MSimon wrote:Versions are strictly controlled. All the tools for a version and all the code are cataloged. Including make files. Compilers. etc. Then you make them write only (effectively) except for authorized changes.
Before the first official build you can organize the project any way you want. After the first official build change becomes much harder. And the organization becomes more top down.

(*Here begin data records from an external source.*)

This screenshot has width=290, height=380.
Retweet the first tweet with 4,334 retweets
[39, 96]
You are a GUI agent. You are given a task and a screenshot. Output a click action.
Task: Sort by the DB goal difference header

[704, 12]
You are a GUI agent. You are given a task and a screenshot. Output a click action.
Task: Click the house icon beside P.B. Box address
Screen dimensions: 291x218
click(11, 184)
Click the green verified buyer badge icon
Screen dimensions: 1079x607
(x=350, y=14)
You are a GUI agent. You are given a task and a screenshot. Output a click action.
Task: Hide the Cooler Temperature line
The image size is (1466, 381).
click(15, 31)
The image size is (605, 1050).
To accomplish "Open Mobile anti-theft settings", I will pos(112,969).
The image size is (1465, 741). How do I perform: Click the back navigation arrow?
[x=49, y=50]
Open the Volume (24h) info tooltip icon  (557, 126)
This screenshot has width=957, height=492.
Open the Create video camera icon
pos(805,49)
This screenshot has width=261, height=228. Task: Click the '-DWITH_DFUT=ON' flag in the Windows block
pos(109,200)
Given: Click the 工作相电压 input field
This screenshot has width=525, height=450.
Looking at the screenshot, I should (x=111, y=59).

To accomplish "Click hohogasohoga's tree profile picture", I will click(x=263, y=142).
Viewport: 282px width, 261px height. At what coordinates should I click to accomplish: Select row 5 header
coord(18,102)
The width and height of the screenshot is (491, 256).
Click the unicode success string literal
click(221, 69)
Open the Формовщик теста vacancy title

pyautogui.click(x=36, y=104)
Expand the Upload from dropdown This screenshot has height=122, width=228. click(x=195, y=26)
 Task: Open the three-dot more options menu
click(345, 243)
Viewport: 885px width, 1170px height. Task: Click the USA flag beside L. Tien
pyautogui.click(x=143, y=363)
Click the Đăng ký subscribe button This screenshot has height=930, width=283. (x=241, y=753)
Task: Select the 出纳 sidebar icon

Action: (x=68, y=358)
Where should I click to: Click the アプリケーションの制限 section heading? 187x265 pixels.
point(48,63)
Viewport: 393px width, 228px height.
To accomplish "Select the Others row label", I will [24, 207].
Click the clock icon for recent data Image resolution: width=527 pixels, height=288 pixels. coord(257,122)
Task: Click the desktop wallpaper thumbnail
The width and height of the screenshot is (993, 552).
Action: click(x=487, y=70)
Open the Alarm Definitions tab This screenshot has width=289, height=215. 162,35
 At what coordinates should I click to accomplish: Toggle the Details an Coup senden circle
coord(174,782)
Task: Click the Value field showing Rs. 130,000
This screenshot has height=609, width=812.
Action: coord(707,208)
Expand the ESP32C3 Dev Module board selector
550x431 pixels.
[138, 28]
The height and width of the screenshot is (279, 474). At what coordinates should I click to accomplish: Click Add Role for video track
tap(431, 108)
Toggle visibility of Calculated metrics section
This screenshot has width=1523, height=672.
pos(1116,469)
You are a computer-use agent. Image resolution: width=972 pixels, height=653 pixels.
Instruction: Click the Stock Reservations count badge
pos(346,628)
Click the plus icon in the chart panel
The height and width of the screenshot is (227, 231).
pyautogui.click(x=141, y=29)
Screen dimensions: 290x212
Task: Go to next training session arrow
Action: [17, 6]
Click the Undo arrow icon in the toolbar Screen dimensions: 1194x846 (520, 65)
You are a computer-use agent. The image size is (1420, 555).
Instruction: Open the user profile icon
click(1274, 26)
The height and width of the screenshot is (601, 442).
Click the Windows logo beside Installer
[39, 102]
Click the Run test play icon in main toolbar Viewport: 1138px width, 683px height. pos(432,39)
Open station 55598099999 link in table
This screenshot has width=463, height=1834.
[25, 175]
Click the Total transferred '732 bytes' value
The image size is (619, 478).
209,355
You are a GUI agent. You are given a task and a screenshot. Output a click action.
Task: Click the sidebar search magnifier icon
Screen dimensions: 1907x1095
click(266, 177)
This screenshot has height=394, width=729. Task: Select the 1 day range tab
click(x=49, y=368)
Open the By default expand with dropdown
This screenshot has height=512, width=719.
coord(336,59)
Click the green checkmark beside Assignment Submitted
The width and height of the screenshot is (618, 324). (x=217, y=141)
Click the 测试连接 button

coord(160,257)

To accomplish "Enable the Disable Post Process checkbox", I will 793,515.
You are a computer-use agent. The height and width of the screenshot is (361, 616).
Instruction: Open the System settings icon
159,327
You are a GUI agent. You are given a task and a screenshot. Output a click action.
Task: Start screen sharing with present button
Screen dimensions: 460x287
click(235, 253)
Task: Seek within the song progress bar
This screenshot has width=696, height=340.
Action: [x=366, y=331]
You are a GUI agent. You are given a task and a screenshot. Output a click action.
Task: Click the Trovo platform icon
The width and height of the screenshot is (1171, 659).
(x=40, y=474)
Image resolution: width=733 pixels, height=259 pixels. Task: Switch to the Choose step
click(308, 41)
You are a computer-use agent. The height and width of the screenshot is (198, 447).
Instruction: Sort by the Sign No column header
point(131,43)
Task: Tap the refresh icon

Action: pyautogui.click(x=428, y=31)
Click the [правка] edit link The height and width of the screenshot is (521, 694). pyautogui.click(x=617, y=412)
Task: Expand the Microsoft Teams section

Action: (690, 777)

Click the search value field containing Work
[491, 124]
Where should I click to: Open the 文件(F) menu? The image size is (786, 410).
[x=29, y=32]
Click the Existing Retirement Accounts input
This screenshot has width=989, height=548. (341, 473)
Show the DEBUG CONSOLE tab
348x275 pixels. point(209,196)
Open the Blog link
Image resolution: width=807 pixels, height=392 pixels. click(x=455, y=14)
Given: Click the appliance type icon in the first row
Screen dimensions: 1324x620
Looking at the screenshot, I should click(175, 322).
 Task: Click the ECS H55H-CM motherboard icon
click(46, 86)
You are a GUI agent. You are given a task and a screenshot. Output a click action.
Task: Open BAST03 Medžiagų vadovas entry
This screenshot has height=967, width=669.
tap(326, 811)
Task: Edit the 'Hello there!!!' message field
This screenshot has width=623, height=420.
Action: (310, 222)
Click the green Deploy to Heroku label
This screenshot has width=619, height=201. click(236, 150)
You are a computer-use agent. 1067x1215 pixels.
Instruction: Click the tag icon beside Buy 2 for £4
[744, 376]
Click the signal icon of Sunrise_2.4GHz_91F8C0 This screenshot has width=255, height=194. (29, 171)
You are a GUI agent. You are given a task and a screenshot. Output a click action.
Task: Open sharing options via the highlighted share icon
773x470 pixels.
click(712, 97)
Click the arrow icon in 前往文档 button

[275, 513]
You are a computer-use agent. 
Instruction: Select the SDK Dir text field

You would still have a central authoriative build repository which pulls changes from developers after their unit testing. For the build environment, Mecurial can apparently lock parts down -
see "Repository Permissions" here. At each release build the tool binaries could be fingerprinted with something like
md5sum to a log file to diff with previous versions.
From
this article I like this description:
So there is the appeal of distributed version control systems. Branching allows you to track individual changes in their own branch and “graduate” them to the trunk after they have been vetted. Not only that, if you want to test a fix in isolation from other trunk changes, the branch allows you to do this by implementing the fix on top of just the last released version of the code, without any interim work (vetted or not) to gum up the works.
...
Getting back to my point about branching being the regular mode of operation in this model, each repository in this case can be viewed as its own branch. The reason I say this is because each copy of the repository is not required to synchronize after a change is committed. In Subversion, once a commit is made, no other changes can be committed by other developers without them first updating their working copy and resolving any conflicts that arise. This means that, in Subversion, for a given directory path there is only ever one line of commits (barring discussion about explicit branches, which are different directory paths). Each subsequent commit contains all of the changes from every commit prior to it.
In a Distributed VCS, concurrent changes can be committed to the various developers’ separate repositories, and no communication happens between them unless the developers initiate it manually.
I take this to mean that its harder for developers to change-control their work-in-progress files without interuptions from other developers - and also that developers can parallel work on the same area of code and cross-test with each other before it hits the trunk and affects the rest of the team. [Disclaimer: I'm only familiar with this in-theory, not-in-practice]
BTW, I assume theydo currently us some sort of source versioning system. Do you know what is typically used?
In theory there is no difference between theory and practice, but in practice there is.